Gastrin (nelle cui ombre si nasconde Marco Fasolo dei Jennifer Gentle) esce a fine Gennaio 2024, dopo l’omonimo del 2019 e Wires del 2021 (entrambi fuori per Aloch Dischi), e suona tanto graffiante e ballabile quanto cupo ed oscuro. Se l’iniziale Pèrez graffia ed ammicca al genere citato in apertura d’articolo, risultando orecchiabile e distorto al punto giusto, la successiva Gastrin si traveste da dance-punk e funziona benissimo. Qui, tra chitarre funk, accelerate ballabili, un po’ di Hot Gossip, un po’ di DID e di Les Fauves i nostri riescono a dar vita ad un singolone che farebbe invidia a tanti gruppettini che, sì, ci provano ma che non riescono nemmeno a sfiorarlo un risultato del genere.
Lighter sembra quasi una novella “Coffee & TV” dei Blur, che mischia sapientemente garage e britpop: qualcuno dirà che non fanno niente di nuovo, io vi dirò che però quel niente di nuovo lo fanno veramente bene. Ed ogni traccia, finora, rimane nel cervello, in un modo o nell’altro.

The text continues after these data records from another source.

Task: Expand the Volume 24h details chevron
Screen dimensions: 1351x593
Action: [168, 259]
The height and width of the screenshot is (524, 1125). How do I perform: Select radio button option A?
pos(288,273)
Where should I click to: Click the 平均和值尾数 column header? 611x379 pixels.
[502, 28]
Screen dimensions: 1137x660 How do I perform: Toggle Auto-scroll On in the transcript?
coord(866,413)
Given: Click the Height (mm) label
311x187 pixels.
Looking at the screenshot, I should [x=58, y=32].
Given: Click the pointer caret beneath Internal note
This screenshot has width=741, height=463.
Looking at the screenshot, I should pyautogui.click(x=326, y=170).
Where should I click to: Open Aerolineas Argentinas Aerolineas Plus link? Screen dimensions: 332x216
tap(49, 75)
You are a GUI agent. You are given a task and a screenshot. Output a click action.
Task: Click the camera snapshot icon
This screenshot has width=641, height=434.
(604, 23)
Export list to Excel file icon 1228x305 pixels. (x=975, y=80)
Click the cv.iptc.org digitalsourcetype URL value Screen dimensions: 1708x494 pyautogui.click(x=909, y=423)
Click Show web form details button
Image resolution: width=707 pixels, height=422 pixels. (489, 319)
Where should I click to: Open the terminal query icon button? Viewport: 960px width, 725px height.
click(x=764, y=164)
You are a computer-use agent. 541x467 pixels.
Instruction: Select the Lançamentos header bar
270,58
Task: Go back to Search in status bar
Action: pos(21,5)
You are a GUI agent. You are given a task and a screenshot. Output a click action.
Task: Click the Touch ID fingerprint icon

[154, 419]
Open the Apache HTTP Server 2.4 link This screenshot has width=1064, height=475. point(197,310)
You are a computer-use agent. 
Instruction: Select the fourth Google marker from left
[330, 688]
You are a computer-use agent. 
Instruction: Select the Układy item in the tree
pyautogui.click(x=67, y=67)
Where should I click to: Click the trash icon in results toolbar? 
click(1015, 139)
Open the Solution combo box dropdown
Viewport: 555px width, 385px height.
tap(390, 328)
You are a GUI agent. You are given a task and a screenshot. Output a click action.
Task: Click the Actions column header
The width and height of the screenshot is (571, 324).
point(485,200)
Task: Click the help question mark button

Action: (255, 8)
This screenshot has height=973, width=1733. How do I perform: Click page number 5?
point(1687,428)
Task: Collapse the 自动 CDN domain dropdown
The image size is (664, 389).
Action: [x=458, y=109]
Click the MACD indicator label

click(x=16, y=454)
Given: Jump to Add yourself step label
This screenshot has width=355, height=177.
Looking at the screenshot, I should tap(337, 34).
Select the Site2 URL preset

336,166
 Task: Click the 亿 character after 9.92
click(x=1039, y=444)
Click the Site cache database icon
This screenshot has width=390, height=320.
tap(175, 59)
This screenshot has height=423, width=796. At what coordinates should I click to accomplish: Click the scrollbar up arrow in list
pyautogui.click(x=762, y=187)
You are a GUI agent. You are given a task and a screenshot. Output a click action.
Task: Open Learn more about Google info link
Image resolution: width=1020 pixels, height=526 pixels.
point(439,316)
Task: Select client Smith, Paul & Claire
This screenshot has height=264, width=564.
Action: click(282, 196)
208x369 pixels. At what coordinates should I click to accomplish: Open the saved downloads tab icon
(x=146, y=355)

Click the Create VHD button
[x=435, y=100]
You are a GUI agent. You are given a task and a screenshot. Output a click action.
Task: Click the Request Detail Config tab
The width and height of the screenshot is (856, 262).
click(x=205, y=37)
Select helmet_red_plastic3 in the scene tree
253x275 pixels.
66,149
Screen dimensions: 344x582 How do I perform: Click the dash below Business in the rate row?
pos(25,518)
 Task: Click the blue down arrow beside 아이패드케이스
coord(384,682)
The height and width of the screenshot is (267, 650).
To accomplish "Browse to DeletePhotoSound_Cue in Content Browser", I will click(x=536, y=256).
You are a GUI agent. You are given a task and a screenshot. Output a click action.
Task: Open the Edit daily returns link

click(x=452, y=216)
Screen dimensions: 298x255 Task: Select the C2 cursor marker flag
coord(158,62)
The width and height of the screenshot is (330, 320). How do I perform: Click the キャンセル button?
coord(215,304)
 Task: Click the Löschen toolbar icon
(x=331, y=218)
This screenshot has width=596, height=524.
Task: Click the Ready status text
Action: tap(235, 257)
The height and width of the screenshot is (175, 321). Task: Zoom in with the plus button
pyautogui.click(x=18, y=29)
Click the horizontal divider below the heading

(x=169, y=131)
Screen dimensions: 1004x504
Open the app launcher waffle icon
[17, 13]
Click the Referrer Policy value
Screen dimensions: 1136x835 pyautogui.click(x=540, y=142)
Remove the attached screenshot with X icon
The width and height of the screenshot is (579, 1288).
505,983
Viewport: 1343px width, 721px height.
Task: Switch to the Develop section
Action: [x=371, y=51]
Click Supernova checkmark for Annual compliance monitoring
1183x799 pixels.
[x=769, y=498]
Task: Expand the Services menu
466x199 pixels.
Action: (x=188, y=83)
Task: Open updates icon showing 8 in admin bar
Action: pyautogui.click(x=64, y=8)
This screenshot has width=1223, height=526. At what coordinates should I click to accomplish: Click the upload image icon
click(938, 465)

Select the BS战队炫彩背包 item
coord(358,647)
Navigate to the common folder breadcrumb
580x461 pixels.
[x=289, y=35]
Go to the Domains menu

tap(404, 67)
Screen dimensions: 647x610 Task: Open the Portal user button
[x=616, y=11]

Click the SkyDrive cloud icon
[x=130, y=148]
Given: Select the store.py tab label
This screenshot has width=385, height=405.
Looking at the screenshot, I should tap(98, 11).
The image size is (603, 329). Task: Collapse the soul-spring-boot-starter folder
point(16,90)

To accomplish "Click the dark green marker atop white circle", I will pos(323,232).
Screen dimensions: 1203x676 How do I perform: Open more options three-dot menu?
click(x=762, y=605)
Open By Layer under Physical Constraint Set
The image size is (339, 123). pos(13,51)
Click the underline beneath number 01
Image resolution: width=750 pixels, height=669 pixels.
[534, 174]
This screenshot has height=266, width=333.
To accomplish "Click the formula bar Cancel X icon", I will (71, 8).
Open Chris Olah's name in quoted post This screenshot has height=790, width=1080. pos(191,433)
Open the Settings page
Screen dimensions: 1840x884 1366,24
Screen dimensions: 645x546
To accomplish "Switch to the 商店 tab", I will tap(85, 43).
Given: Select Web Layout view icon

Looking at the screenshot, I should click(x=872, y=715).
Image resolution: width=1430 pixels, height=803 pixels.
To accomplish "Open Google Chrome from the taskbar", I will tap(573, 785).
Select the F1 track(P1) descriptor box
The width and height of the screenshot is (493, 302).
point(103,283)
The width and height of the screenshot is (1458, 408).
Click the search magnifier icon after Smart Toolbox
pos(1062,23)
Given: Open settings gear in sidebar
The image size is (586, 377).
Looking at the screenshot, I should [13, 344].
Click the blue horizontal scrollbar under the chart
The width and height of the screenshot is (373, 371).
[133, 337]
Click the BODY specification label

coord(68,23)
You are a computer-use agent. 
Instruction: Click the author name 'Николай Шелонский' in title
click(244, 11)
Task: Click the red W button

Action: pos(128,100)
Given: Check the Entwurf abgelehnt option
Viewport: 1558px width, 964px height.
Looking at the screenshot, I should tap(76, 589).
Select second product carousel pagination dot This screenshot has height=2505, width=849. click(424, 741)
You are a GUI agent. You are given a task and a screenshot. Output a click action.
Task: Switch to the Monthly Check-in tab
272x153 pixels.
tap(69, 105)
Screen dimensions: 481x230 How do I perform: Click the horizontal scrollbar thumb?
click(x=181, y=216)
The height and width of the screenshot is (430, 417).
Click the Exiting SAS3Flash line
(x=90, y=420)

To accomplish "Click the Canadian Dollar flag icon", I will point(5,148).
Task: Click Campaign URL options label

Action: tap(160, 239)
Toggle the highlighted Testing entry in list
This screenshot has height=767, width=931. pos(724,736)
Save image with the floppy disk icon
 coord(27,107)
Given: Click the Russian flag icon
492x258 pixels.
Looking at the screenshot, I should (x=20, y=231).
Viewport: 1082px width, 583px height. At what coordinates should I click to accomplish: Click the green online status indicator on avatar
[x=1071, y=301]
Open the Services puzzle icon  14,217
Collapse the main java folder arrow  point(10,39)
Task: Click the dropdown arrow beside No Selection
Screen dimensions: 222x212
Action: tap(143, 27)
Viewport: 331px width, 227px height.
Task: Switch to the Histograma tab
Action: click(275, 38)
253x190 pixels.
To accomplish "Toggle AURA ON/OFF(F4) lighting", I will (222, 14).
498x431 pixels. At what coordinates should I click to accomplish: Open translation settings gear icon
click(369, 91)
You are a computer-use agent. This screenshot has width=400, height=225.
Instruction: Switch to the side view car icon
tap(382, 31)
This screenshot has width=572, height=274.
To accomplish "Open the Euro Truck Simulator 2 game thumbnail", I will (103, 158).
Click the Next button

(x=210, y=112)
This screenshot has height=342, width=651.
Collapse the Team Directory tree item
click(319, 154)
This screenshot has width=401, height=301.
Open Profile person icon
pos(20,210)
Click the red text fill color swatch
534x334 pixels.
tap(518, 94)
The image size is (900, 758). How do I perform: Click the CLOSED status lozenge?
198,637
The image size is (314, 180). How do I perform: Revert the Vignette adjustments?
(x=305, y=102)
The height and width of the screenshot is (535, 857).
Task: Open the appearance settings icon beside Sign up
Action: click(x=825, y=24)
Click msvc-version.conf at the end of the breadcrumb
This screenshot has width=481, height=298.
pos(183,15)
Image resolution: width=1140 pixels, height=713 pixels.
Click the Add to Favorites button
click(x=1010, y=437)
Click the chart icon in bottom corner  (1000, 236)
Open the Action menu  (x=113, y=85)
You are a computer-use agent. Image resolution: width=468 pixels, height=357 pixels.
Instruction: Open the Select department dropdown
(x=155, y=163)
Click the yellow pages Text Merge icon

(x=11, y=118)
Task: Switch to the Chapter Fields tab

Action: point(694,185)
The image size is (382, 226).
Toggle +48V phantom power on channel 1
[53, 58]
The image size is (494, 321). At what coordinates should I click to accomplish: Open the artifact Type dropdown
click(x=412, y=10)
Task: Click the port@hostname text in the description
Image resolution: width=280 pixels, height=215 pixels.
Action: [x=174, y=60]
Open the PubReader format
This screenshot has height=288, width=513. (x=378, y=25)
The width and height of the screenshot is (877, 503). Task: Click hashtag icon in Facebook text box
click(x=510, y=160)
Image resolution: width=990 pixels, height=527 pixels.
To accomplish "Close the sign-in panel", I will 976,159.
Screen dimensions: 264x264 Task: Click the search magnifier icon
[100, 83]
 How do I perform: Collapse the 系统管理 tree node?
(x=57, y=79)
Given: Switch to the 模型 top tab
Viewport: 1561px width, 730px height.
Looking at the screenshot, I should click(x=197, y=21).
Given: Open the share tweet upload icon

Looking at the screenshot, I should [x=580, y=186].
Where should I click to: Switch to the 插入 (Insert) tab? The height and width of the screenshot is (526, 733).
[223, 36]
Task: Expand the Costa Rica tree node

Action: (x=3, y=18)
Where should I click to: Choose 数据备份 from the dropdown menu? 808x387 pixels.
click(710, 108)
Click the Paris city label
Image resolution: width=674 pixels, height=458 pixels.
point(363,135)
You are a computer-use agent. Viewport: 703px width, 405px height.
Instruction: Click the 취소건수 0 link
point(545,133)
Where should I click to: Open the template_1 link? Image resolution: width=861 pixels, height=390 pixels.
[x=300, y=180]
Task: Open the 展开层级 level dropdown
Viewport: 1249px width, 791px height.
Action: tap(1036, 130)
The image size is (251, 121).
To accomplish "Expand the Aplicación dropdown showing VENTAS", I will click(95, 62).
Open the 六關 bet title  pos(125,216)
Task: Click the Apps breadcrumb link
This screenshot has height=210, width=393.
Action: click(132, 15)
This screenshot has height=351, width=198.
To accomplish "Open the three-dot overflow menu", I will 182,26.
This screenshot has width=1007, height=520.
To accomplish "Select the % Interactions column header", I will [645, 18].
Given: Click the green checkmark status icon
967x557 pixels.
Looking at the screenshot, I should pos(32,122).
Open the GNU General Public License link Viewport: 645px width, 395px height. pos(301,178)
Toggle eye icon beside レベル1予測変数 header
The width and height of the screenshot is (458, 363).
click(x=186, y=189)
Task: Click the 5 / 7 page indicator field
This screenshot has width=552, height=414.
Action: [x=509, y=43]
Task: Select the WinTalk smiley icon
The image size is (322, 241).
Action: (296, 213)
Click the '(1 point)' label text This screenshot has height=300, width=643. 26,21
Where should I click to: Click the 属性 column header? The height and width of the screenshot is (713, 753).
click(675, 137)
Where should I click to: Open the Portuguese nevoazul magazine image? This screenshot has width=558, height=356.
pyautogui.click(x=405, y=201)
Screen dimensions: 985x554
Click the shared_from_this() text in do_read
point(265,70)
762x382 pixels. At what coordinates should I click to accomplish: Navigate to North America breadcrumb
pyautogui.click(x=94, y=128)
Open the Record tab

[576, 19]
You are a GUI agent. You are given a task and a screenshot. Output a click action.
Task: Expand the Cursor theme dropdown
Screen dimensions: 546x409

Stranger trasforma totalmente il gruppo in qualcosa di inaspettato, anche se – come già detto in apertura – nell’aria c’è da sempre qualcosa di cupo, di oscuro, e tenendo questo in mente, la traccia in questione sorprende, ma in un certo senso te l’aspetti anche. Qui ci si perde in una lunga ballata psych-country, che per certi versi riporta alla mente Venus In Furs dei Velvet Underground. Una psichedelia che ritroveremo poco più avanti, in Bog, dove si ripropongono le atmosfere Velvetiane ma si sporcano negli angoli, facendo affiorare dettagli che sorprendono, mentre le ripetizioni si fanno martellanti.
Con Scammed si riscivola in una sorta di revival garagistico che un po’ mi fa sentire la nostalgia di band come i Peawees o i Mojomatics meno sporchi: un brano che – come la successiva Stunned, incendiata da chitarre taglienti – ti catapulta in un vortice di handclap e mosse scordinate.
La finale Hands è una sorta di country (un po’ gipsy, un po’ western) spinto, boicottato da chitarre ronzanti e percussioni vicine ai primi Maybe I’m. Il brano in chiusura mette in chiaro una cosa – forse la più affascinante – della band livornese: non c’è limite alle influenze da cui il trio può intingere per creare la propria musica e meravigliare l’ascoltatore.
E quindi lasciatevi meravigliare, c’è poco altro da aggiungere.